**** Records supplied
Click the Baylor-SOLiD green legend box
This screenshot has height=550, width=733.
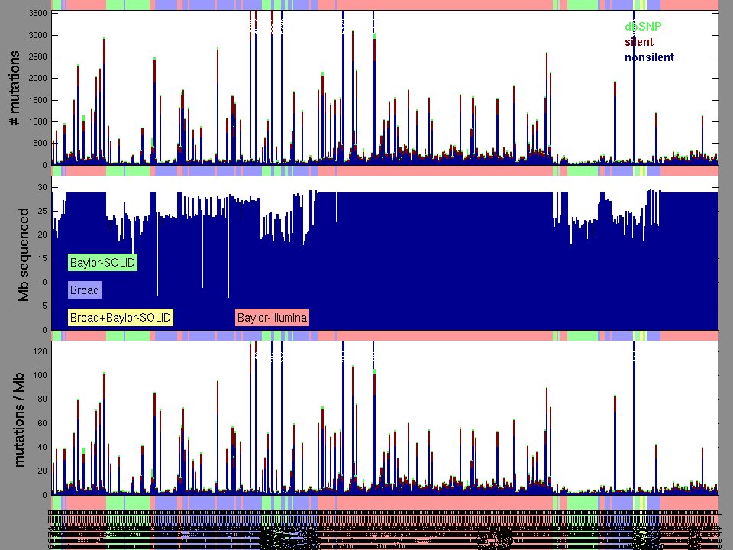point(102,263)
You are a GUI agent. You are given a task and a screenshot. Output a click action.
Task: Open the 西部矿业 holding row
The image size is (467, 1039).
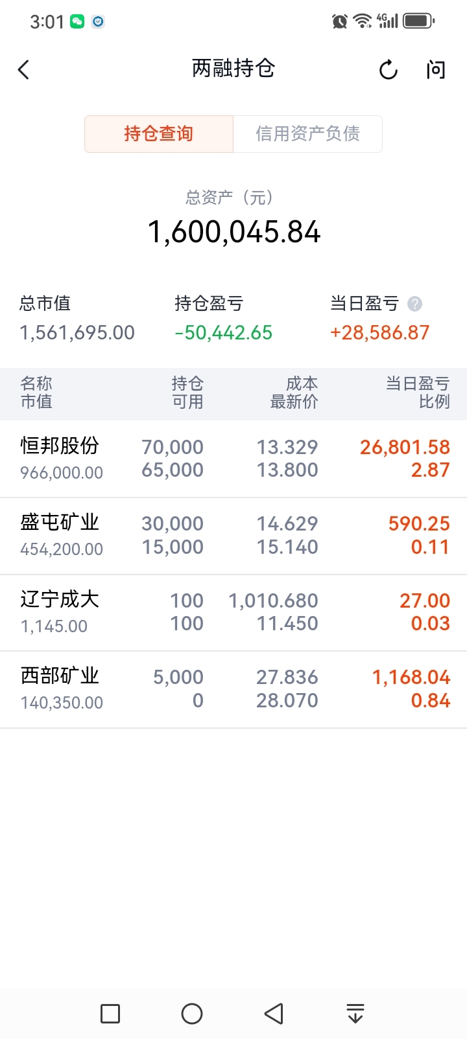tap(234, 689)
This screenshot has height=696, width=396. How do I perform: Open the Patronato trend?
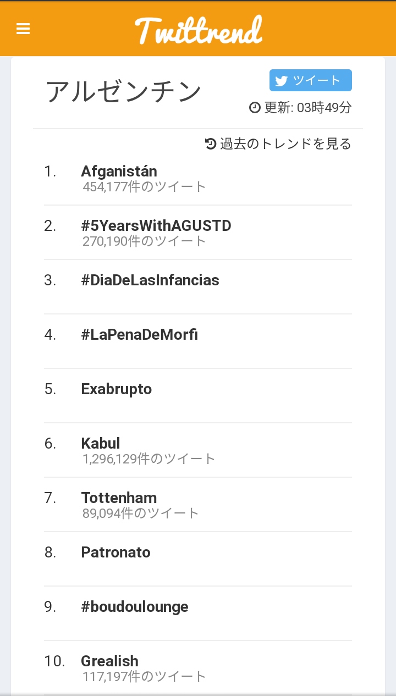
********
**** Records supplied
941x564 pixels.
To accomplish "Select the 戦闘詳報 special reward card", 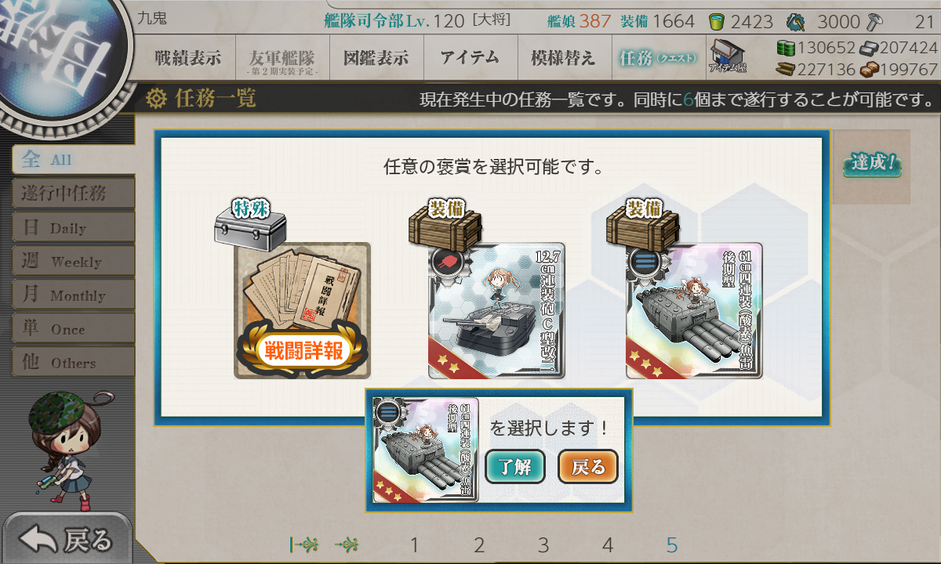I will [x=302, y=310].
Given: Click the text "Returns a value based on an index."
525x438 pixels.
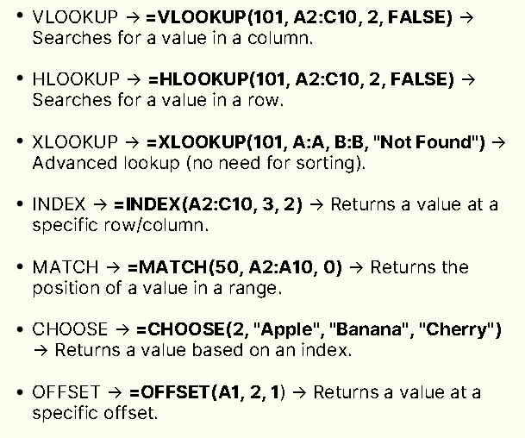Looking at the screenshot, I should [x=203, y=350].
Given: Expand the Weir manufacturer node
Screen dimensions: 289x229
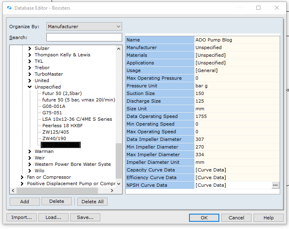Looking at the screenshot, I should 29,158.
********
**** Records supplied
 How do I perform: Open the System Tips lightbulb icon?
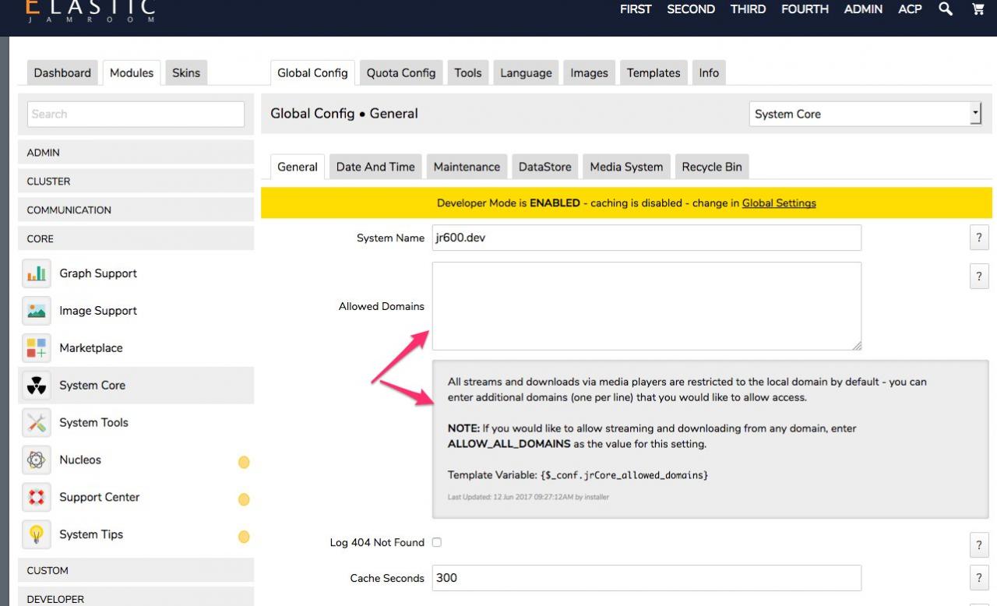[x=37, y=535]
********
▸ What is needed
Using the listing above, reproduce word for word every line from the one containing "Click the Baylor-SOLiD green legend box" through the one containing "This screenshot has height=696, width=396.". Pictures must be left out.

▸ Result for this task
Click the Baylor-SOLiD green legend box
This screenshot has height=550, width=733.
point(102,263)
You are a GUI agent. You are given a task and a screenshot. Output a click action.
Task: Open the 西部矿业 holding row
The image size is (467, 1039).
tap(234, 689)
This screenshot has height=696, width=396. How do I perform: Open the Patronato trend?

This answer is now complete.